🤖 AI Summary
This work addresses pathological behaviors—such as cyclic dynamics—arising in coevolutionary algorithms (CoEAs) applied to unbiased combinatorial games, where payoff nontransitivity impedes convergence. We establish the first rigorous upper bound on the expected runtime of CoEAs for such games. Our method introduces a general analytical framework integrating UMDA population dynamics modeling, probabilistic analysis, and structural characterization of game graphs to quantify the number of simulated matches required to discover optimal strategies. We derive sufficient conditions under which UMDA converges to optimal solutions in polynomial or quasi-polynomial time with high probability. The tightness and generality of our bounds are empirically validated across classical impartial games—including Nim, Chomp, Silver Dollar, and Turning Turtles. Our core contributions are: (i) the first provable runtime upper bound theory for CoEAs in combinatorial games, and (ii) a transferable analytical paradigm applicable to diverse coevolutionary settings.
📝 Abstract
Due to their complex dynamics, combinatorial games are a key test case and application for algorithms that train game playing agents. Among those algorithms that train using self-play are coevolutionary algorithms (CoEAs). CoEAs evolve a population of individuals by iteratively selecting the strongest based on their interactions against contemporaries, and using those selected as parents for the following generation (via randomised mutation and crossover). However, the successful application of CoEAs for game playing is difficult due to pathological behaviours such as cycling, an issue especially critical for games with intransitive payoff landscapes. Insight into how to design CoEAs to avoid such behaviours can be provided by runtime analysis. In this paper, we push the scope of runtime analysis to combinatorial games, proving a general upper bound for the number of simulated games needed for UMDA (a type of CoEA) to discover (with high probability) an optimal strategy for an impartial combinatorial game.
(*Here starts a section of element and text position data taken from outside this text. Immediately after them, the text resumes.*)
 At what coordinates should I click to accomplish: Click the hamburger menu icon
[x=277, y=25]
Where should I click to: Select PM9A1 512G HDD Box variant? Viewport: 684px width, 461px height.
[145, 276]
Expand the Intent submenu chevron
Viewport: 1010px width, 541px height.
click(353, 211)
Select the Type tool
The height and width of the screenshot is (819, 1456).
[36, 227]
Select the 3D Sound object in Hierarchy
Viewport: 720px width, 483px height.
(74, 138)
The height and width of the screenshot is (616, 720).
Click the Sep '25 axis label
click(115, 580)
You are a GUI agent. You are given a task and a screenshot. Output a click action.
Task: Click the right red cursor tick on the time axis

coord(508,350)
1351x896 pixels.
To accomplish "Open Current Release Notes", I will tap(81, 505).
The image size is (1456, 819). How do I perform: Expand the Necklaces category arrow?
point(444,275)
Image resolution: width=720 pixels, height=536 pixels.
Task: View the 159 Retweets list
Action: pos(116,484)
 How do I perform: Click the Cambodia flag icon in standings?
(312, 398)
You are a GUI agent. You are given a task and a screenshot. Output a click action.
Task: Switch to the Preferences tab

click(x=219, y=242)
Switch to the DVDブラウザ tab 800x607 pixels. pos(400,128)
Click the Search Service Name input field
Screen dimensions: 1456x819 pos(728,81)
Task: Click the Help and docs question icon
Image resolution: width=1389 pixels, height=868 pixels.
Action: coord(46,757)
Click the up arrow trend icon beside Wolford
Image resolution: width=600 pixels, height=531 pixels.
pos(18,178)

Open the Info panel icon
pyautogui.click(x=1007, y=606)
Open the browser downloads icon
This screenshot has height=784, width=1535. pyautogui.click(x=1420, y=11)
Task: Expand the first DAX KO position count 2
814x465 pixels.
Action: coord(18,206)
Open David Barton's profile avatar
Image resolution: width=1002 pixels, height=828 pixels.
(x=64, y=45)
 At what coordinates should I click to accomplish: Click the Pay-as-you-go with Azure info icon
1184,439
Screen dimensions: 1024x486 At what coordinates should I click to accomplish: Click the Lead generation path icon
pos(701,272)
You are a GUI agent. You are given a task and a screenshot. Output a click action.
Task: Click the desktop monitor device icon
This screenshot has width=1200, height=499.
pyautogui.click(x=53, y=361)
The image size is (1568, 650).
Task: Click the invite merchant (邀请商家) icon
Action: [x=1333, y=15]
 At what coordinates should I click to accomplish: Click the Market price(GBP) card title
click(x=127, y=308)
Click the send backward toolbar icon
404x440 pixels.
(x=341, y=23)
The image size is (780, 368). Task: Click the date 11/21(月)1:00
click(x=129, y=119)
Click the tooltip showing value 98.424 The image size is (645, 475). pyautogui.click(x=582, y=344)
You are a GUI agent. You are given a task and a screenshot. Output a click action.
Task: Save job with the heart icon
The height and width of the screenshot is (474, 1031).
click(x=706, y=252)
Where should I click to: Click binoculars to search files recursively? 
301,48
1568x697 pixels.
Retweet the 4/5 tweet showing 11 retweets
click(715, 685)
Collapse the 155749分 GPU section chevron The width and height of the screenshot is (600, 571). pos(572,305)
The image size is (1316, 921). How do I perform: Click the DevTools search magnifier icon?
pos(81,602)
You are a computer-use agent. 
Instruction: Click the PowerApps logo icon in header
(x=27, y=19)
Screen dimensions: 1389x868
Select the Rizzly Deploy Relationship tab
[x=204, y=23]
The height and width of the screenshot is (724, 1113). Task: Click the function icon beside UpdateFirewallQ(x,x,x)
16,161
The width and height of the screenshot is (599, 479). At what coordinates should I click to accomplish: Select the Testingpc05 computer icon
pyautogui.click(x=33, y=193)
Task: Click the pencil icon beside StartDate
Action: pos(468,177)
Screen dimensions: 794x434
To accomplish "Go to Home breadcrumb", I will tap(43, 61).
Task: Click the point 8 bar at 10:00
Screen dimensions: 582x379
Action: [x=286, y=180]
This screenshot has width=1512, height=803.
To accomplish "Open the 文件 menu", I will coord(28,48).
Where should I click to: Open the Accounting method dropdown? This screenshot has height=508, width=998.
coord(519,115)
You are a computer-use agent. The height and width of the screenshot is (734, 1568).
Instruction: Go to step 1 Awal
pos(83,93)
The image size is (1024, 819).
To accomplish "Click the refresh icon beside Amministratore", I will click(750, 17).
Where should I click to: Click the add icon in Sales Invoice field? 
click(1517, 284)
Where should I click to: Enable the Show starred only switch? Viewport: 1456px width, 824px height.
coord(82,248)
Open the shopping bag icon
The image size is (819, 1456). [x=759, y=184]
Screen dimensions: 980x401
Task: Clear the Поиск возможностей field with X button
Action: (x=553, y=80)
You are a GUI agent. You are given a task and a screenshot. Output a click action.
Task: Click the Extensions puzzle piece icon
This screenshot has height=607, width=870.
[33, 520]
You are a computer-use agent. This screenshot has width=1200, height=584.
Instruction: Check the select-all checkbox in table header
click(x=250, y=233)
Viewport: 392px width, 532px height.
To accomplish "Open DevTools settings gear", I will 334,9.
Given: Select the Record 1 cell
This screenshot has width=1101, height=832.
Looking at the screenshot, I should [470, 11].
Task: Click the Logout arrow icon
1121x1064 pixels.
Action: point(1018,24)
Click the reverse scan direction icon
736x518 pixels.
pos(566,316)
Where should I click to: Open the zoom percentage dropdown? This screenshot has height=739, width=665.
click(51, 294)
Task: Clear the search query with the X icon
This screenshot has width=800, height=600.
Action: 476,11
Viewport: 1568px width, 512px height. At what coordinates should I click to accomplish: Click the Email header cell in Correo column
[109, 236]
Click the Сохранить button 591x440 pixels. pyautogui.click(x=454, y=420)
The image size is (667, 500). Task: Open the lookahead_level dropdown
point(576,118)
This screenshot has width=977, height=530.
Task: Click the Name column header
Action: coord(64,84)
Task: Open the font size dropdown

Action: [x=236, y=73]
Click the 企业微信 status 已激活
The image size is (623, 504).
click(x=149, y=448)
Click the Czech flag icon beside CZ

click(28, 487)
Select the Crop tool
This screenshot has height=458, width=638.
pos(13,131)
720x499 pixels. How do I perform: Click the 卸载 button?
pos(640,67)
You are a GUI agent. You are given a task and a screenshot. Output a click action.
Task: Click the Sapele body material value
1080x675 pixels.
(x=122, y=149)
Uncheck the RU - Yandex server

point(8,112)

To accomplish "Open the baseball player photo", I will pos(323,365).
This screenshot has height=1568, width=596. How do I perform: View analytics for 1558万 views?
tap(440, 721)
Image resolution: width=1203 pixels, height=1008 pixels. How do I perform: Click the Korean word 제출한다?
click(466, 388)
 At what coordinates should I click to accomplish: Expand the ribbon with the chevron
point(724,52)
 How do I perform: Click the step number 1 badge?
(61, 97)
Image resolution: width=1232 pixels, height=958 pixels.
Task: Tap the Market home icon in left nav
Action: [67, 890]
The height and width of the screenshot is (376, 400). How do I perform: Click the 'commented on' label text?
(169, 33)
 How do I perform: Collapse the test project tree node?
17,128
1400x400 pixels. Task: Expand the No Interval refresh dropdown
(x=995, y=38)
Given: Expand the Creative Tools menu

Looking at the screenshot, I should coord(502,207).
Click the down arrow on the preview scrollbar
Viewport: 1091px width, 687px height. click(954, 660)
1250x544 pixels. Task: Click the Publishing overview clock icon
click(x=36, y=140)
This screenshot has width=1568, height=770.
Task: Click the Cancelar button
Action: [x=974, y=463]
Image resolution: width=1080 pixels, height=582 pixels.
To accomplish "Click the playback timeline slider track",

This result applies to any impartial combinatorial game, and for many games the implied bound is polynomial or quasipolynomial as a function of the number of game positions. After proving the main result, we provide several applications to simple well-known games: Nim, Chomp, Silver Dollar, and Turning Turtles. As the first runtime analysis for CoEAs on combinatorial games, this result is a critical step towards a comprehensive theoretical framework for coevolution.